55 national teaching corps recruits arrive in Islands
By Beverly Creamer
Advertiser Education Writer
By Beverly Creamer
Fifty-five new public school teachers recruited through the national teaching corps Teach For America arrived in Hawai'i last night to begin a one-week introduction here, plus other training, before stepping into classrooms for the coming year in one of Hawai'i's highest-need areas — the Wai'anae Coast and Leeward O'ahu.
After a week in Hawai'i, they'll fly to Houston for five more weeks of intensive teacher training.
Of the 55 new teachers recruited through the national service corps, 10 are newly minted college graduates originally from Hawai'i who are returning home to serve for two years in an area that often struggles to find enough teachers.
All 55 earned college grade point averages of 3.5 or better, with 95 percent holding leadership positions in their schools or communities.
More than that, they are part of a group that carries a powerful reputation for academic success among students they teach.

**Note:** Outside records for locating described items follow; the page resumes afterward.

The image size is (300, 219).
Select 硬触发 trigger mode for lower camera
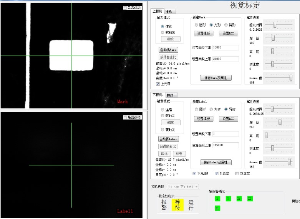162,129
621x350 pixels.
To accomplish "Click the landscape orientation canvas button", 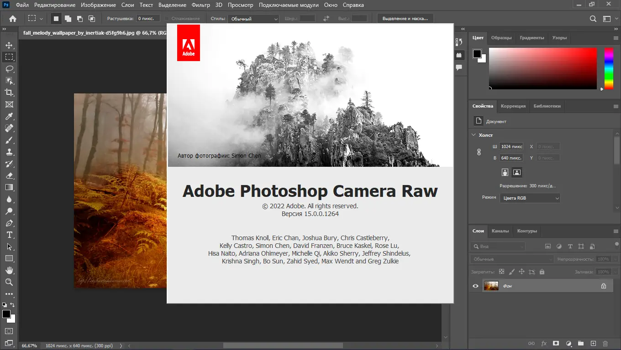I will click(517, 172).
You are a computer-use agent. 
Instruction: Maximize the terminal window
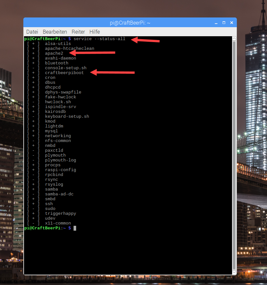click(x=224, y=23)
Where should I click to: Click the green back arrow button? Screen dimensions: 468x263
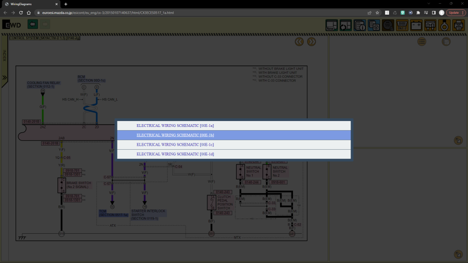[x=33, y=24]

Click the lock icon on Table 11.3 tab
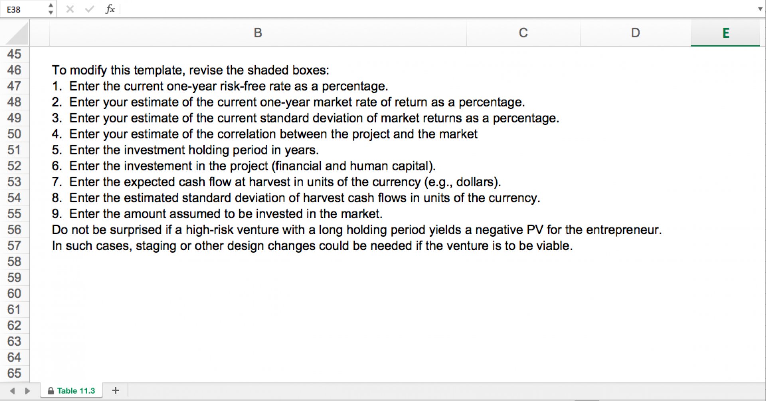click(x=51, y=391)
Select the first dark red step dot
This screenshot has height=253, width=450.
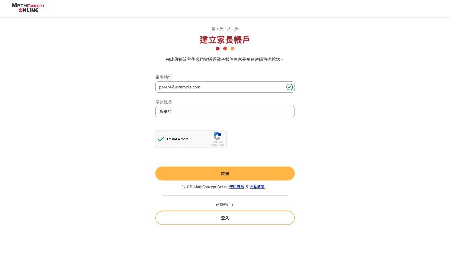coord(218,49)
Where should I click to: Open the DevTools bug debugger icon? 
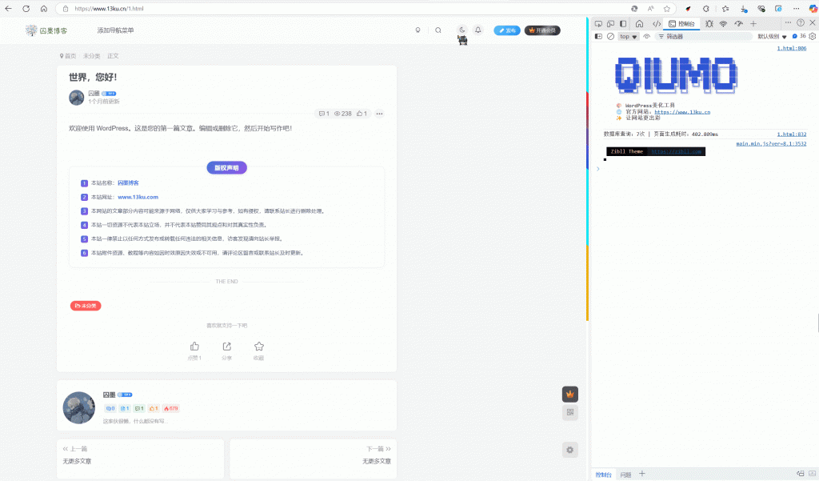[707, 24]
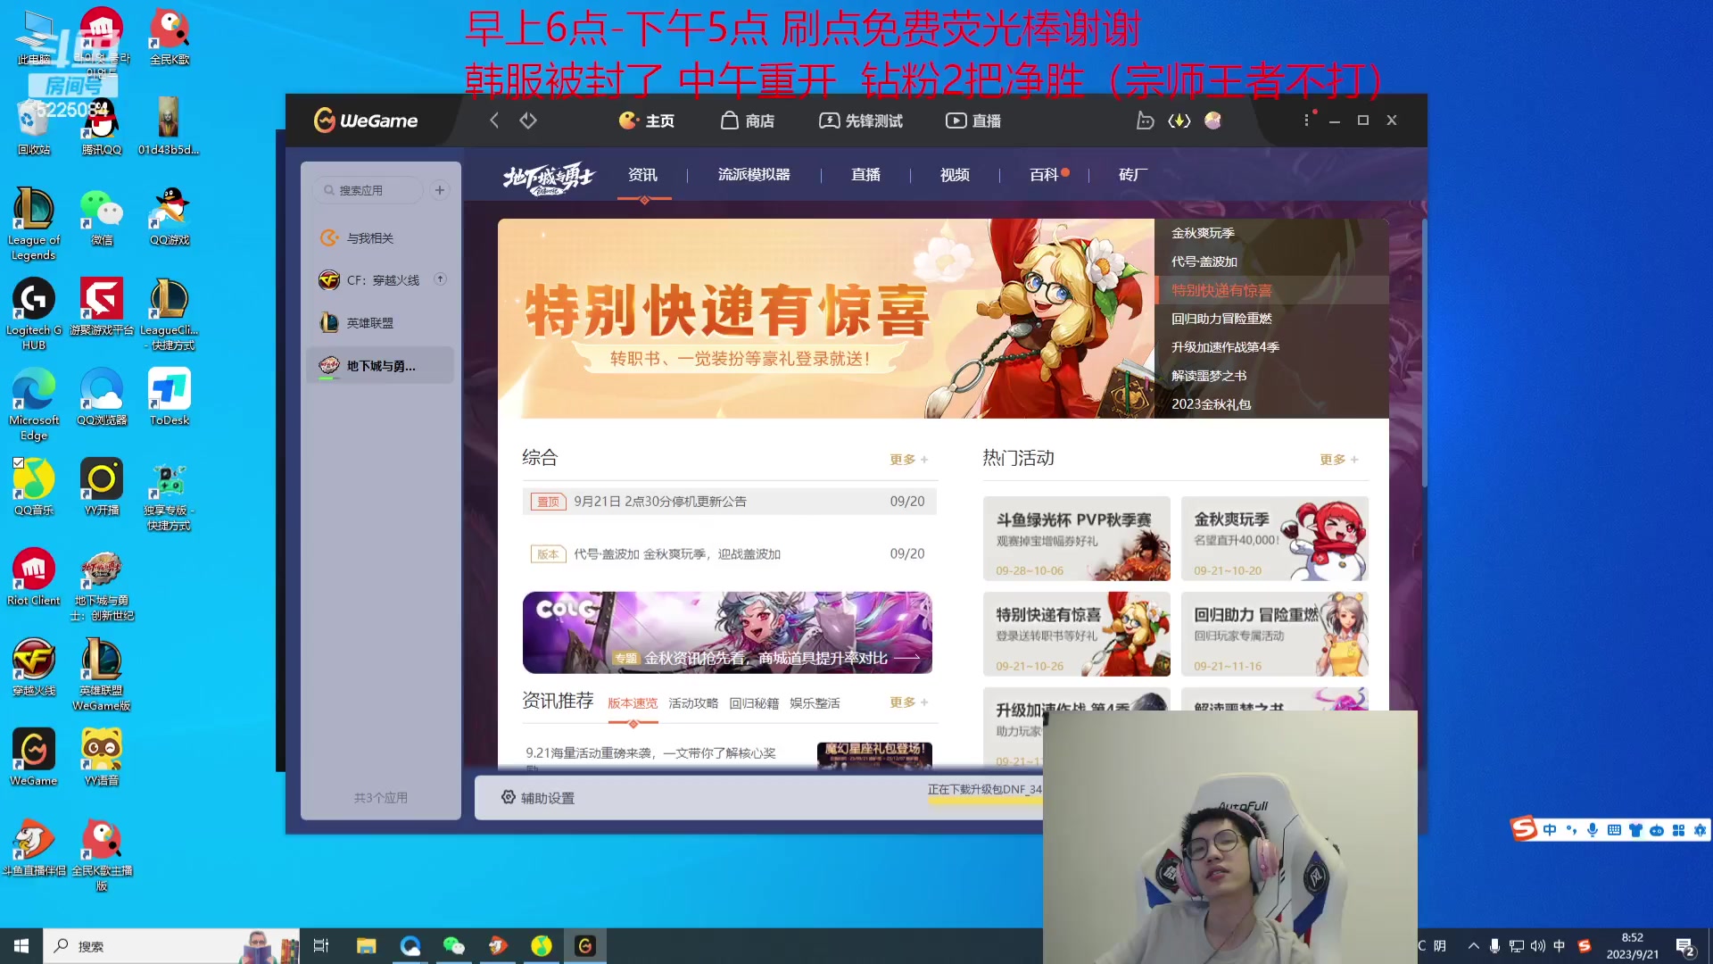The height and width of the screenshot is (964, 1713).
Task: Click the download manager icon near the avatar
Action: coord(1179,120)
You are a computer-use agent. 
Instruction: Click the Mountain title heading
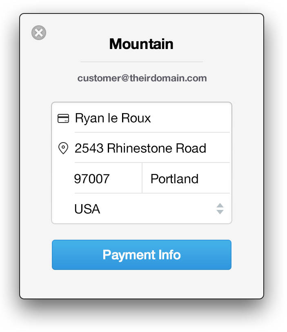click(x=141, y=44)
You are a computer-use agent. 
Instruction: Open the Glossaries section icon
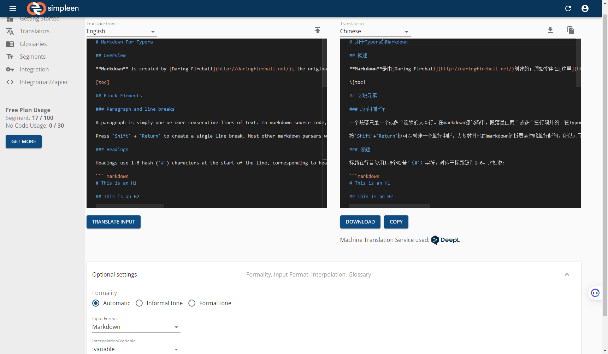point(10,44)
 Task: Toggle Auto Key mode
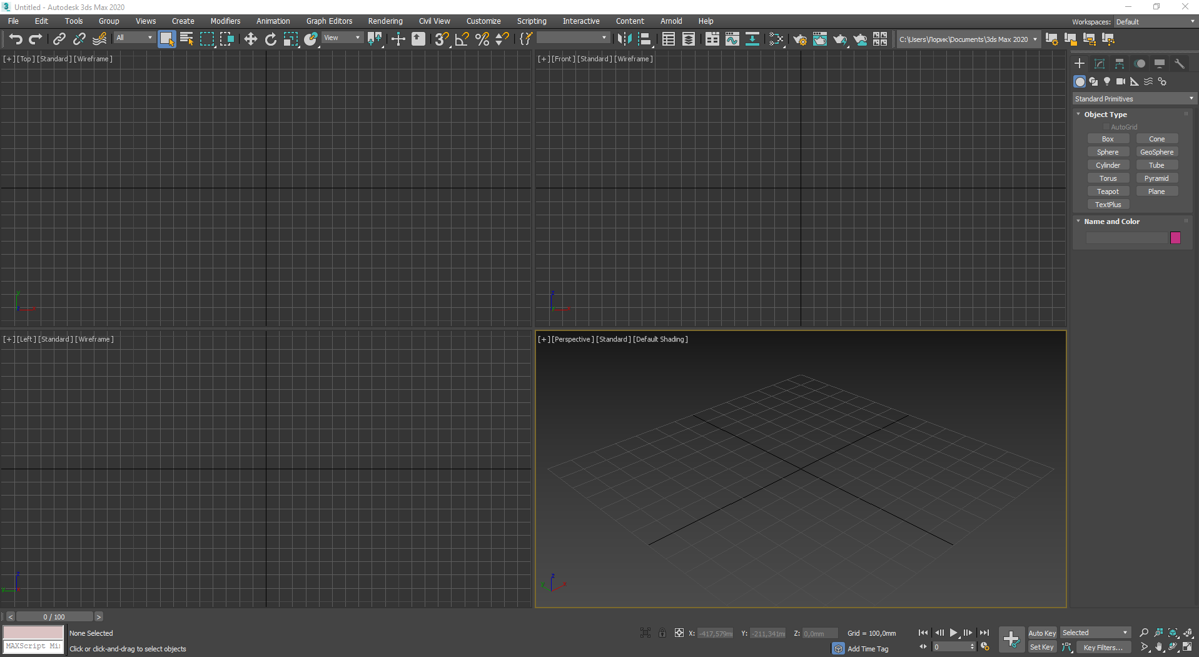[1042, 633]
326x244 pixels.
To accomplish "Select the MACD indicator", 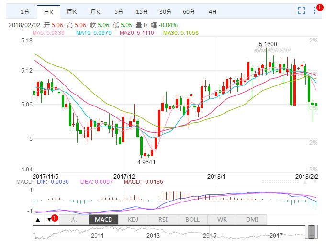I will coord(103,220).

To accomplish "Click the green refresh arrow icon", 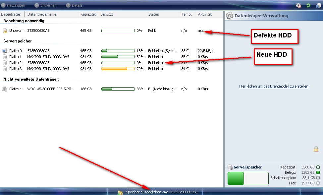I will pos(308,5).
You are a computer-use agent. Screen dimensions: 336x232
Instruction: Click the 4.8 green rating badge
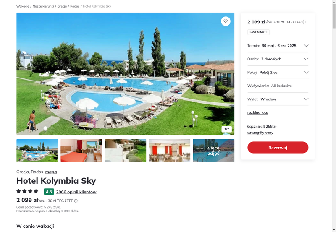(49, 192)
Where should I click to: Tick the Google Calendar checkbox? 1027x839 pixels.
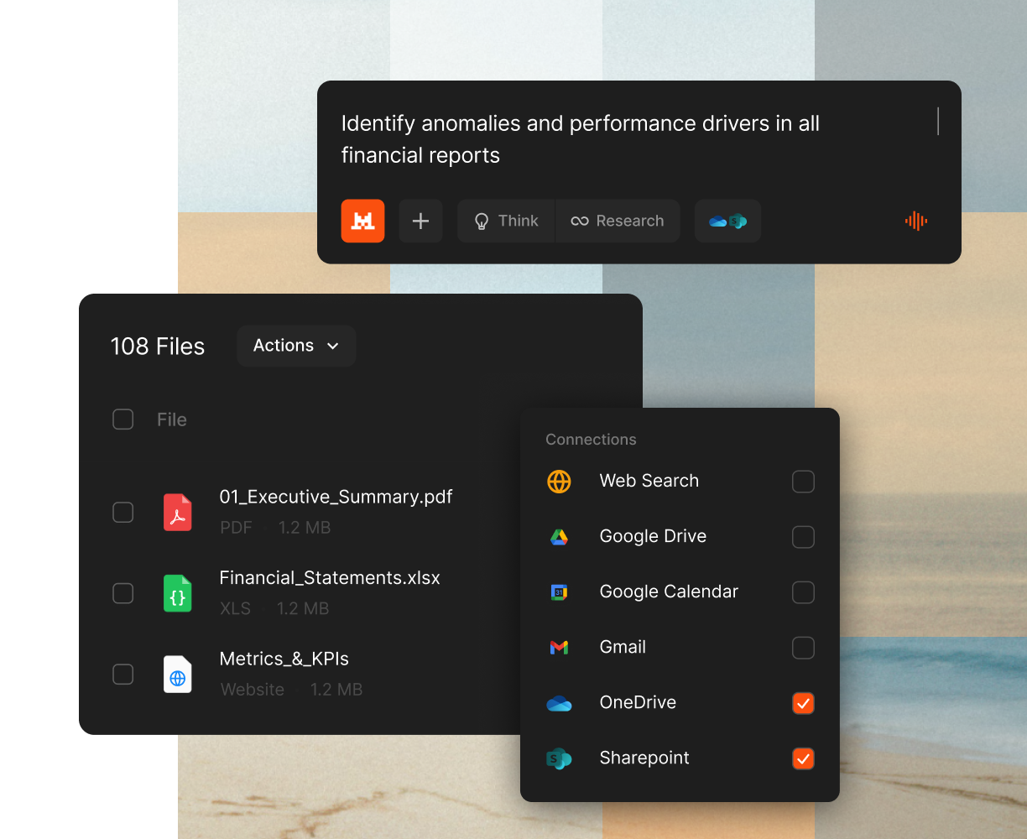(x=803, y=592)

According to a statement from the national Teach For America office in New York, an independent study conducted by Mathematica Policy Research showed that students of Teach For America corps members made greater gains than expected in both reading and math. In math alone, students made 10 percent more progress than expected.
Teach For America is committed to placing teachers in disadvantaged communities with the goal of closing achievement gaps.
"The commitment, enthusiasm and leadership qualities that Teach For America corps members bring to the classroom will be a great benefit for our students," said state schools Superintendent Pat Hamamoto, in a statement.
"They represent the role models that connect with the generation of tomorrow — our future."
Each year, Hawai'i needs about 1,500 teachers because of retirements and other losses, and often ends up several hundred short. Rural teaching posts are especially difficult to fill.
"Partnering with Teach For America is an important step to ensure students from economically disadvantaged communities have the educational opportunities they deserve," Hamamoto said.
The state Department of Education has committed $577,000 over the next four years to support this new corps of teachers who bring a two-year commitment to their teaching posts. As well, support also is coming from private fundraising and corporate donations.
The teachers with bachelor's degrees will receive salaries of $37,507 the first year, with an additional $1,200 the second year.
Hamamoto has said the long-term goal is to encourage these young teachers to stay in Hawai'i.
Nationally, that often occurs. Although college graduates from all majors join the corps, they often go on to gain teaching credentials and remain in the educational field.
These teachers will continue to receive coaching from Teach For America staff, and also will attend classes at the University of Hawai'i to earn their teaching certification and master's degrees.
Teach For America is the brainchild of Princeton University student Wendy Kopp, who envisioned a national teaching corps in her senior college thesis. Since its founding in 1989, Teach For America has put 14,000 teachers in hard-to-fill positions across the nation, affecting more than 2 million students.
Mitch D'Olier, chief executive director of Kane'ohe Ranch as well as the Harold K.L. Castle Foundation, and a member of the Hawai'i Business Roundtable, has been one of the forces behind this endeavor, along with Hamamoto and the Hawai'i State Teachers Association.
"I can't believe this all happened this fast," D'Olier said yesterday, on the eve of the teachers' arrival. "Everybody saw the need and this opportunity for the benefit of our kids."
In a statement, Diane Robinson, executive director of Teach For America-Hawai'i, said the organization is "excited about being part of the solution to close the achievement gap in Hawai'i's public schools."
Teach For America has an ambitious growth plan to expand its current 3,500 corps members annually to 7,500 at 30 sites by 2010.
According to the education services company The Princeton Review, Teach For America offers one of the best entry-level jobs for new college graduates.